Syaikh Al-Albani dalam kitab Fi Shifat Ash-Shalat, Hadits yang menyatakan bahwa Rasulullah
shallallahu alaihi wa sallam tidak menggerakkannya tidak bisa ditetapkan, ditinjau dari segi
sanadnya. Kalaupun hadits ini ditetapkan, akan tetapi bertentangan (nafi), sedangkan hadits utama
tetap (mustbit), yaitu hadits Wail bin Hujr. Dan seperti yang lazim terjadi dikalangan ulama, yang
mutsbit didahulukan dari yang nafi.

3) Memilih Antara Menggerakkan Atau Tidak Menggerakkan

Ada lagi pendapat yang ketiga, yaitu kita disuruh memilih antara menggerakkan atau tidak, karena
Rasulullah shallallahu alaihi wa sallam terkadang menggerakkan telunjuknya dan terkadang tidak
menggerakkannya. (Lihat: Subulus Salam dan Nailul Authar).
Adapun pendapat pertama yang mengatakan bahwa telunjuk selalu digerakkan adalah berdasarkan
hadits shahih seperti yang telah disebutkan di atas, sedangkan hadits yang menjelaskan Nabi
shallallahu alaihi wa sallam tidak menggerakkan telunjuknya ketika shalat adalah hadits dhaif, juga
berdasarkan sebuah kaidah yang berbunyi: al-mutsbat muqaddamun alal manfi, yaitu nash yang
menetapkan (menunjukkan adanya perbuatan) didahulukan dari nash yang menafikan (menolak
adanya suatu perbuatan). Maksudnya, dalil yang menunjukkan adanya gerakan telunjuk didahulukan
dari pada dalil yang menunjukkan tidak adanya gerakan telunjuk.

Kalau terdapat dua dalil yang seolah-olah bertentangan, seperti riwayat tentang menggerakkan
telunjuk, yaitu menggerakkanya atau tidak menggerakkannya, maka cara pertama yang harus kita
lakukan adalah menggabungkan antara kedua dalil tersebut.
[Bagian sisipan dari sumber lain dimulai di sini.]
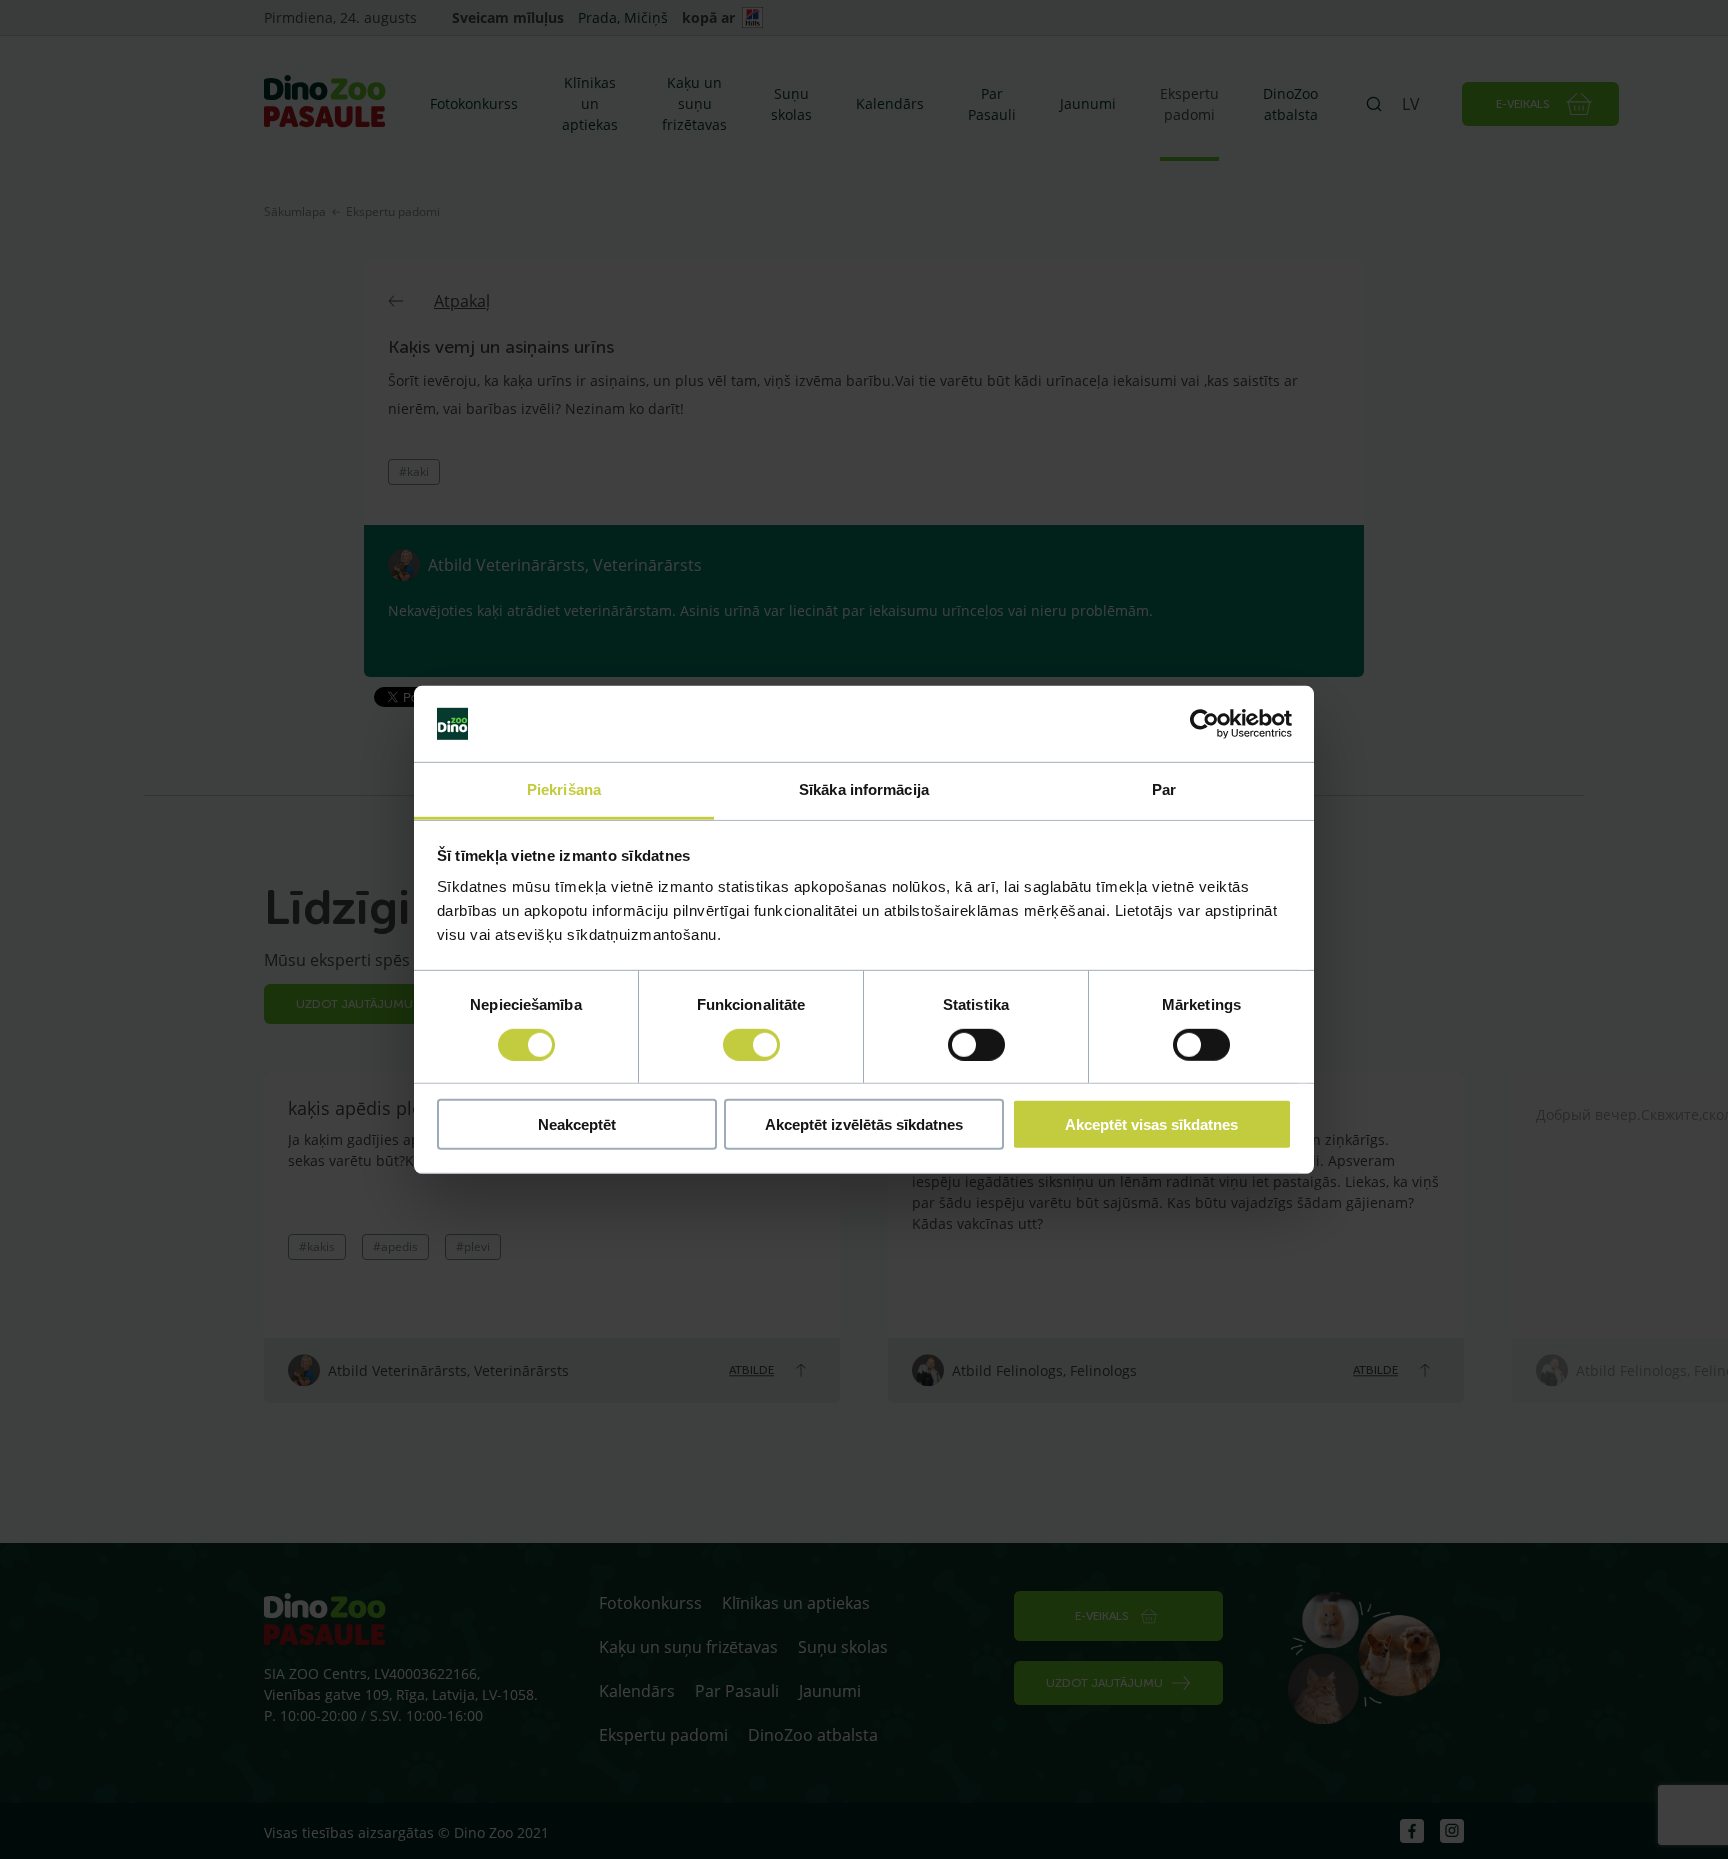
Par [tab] (1164, 789)
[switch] (751, 1044)
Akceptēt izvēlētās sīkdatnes (864, 1124)
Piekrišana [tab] (564, 789)
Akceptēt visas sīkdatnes (1151, 1124)
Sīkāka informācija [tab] (864, 789)
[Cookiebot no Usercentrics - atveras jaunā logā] (1204, 724)
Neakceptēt (577, 1124)
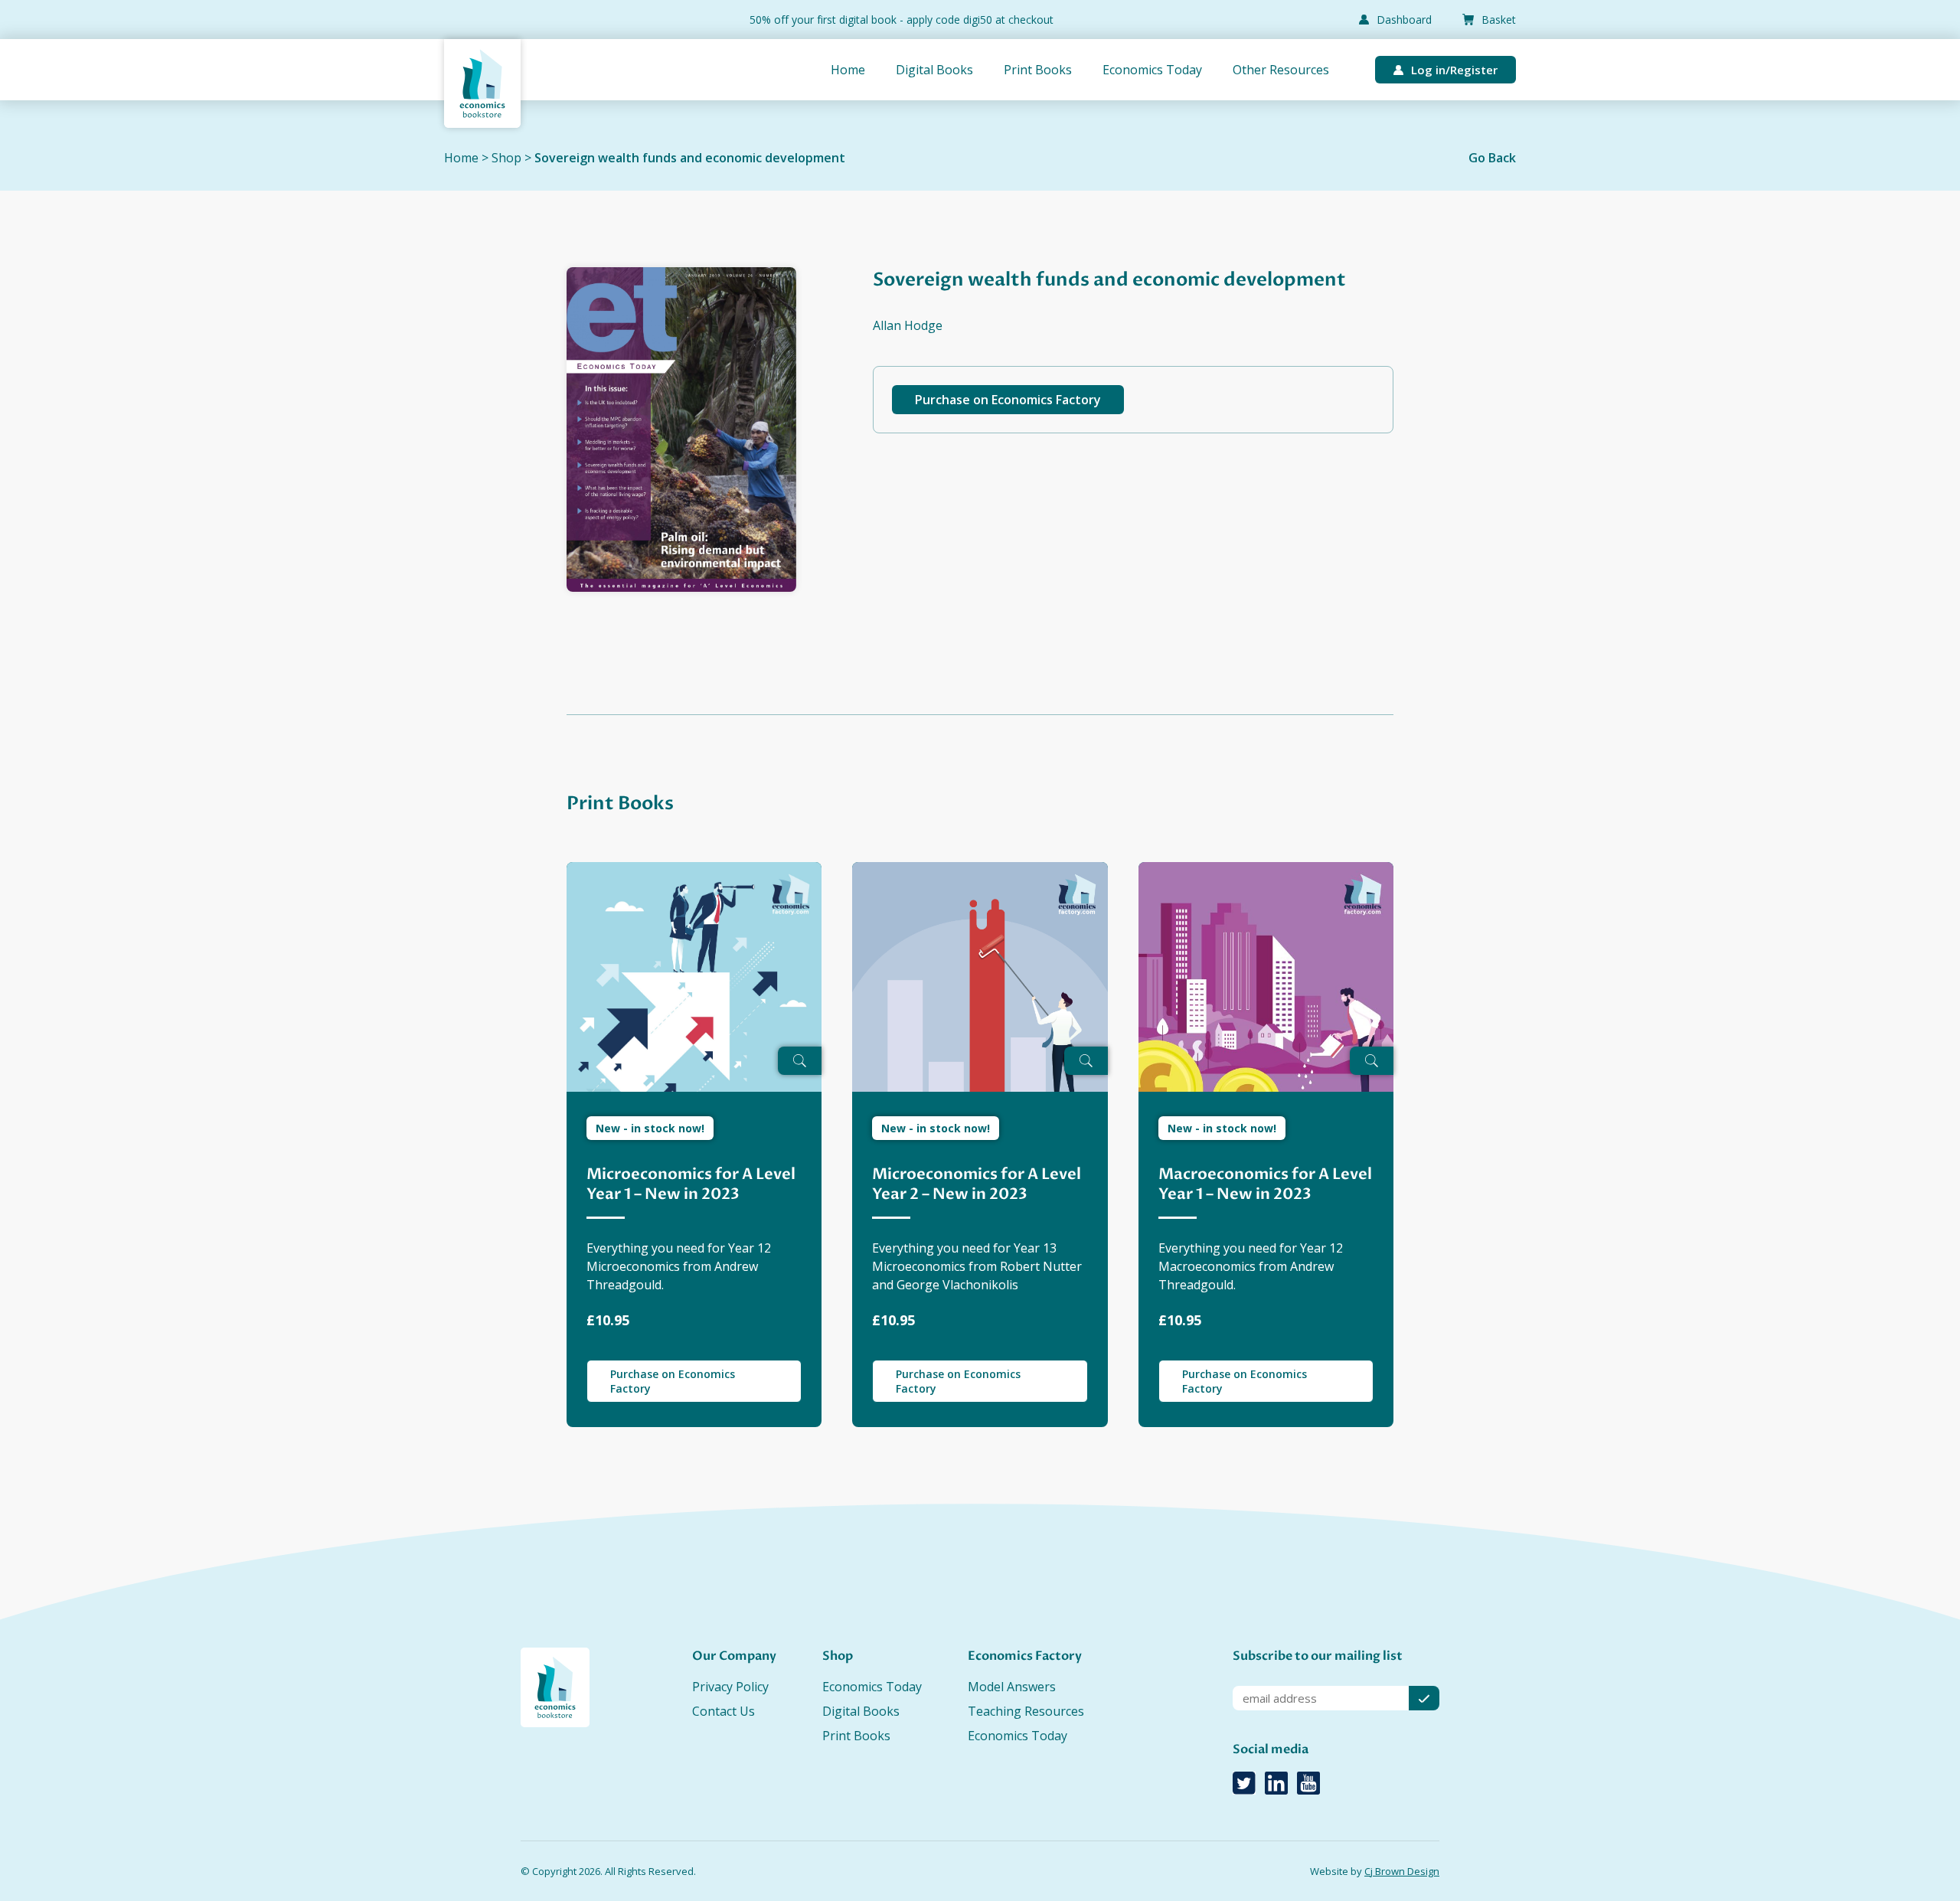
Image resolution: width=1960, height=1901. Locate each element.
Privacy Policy (730, 1686)
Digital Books (934, 69)
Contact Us (723, 1711)
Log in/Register (1454, 69)
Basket (1498, 19)
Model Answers (1012, 1686)
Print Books (1038, 69)
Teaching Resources (1026, 1711)
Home (848, 69)
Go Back (1492, 157)
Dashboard (1404, 19)
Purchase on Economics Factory (1008, 399)
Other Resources (1281, 69)
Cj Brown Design (1401, 1871)
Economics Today (1152, 69)
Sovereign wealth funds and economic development (689, 157)
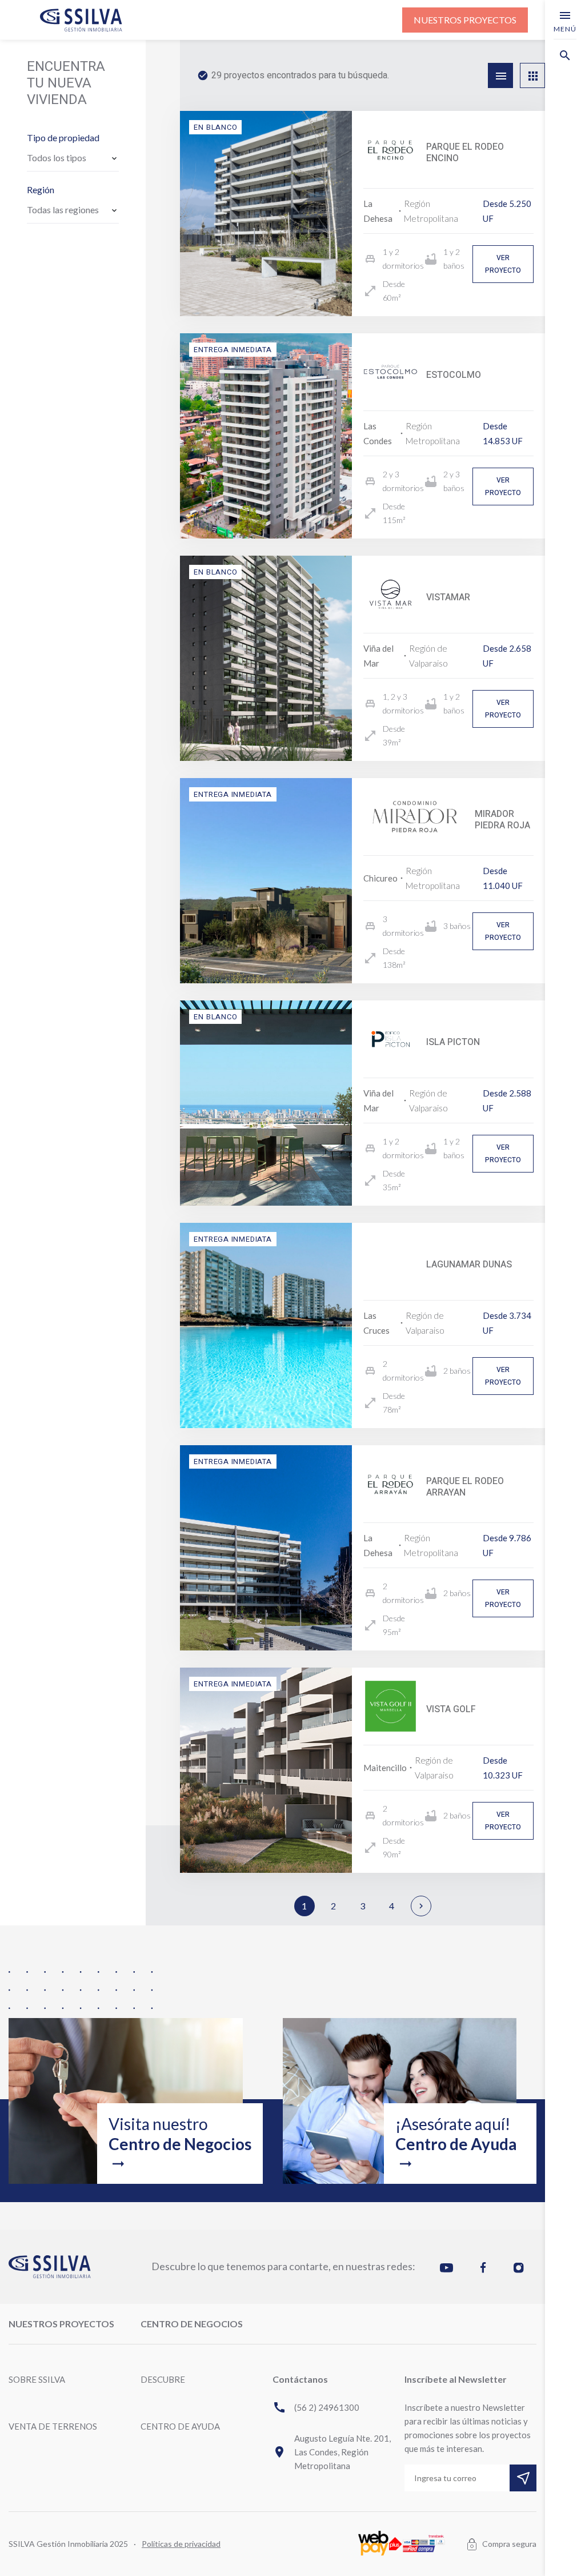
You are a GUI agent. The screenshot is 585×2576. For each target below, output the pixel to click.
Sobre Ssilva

Kalau kedua dalil tersebut kita
gabungkan maka yang dimaksud adalah bahwa Nabi shallallahu alaihi wa sallam menggerakkan
namun tidak terus menerus, bahkan dilakukan hanya sekali, yaitu ketika berdoa, ini pemahaman
yang terbaik seperti yang dikatakan imam Baihaqi, yaitu bahwa yang dimaksud dengan
menggerakkan jari telunjuk adalah bukan dengan cara menggerak-gerakkannya naik turun, melainkan
dari semula menggenggam kemudian menunjuk ke arah kiblat.

Kalau ini tidak bisa dilakukan baru kita memakai kaidah seperti yang disebutkan di atas, yaitu dalil
yang menunjukkan adanya gerakan telunjuk didahulukan dari pada dalil yang menunjukkan tidak
adanya gerakan telunjuk. Namun seperti yang telah dijelaskan di atas, hadits yang menunjukkan Nabi
shallallahu alaihi wa sallam tidak menggerakkan telunjuknya adalah hadits dhaif.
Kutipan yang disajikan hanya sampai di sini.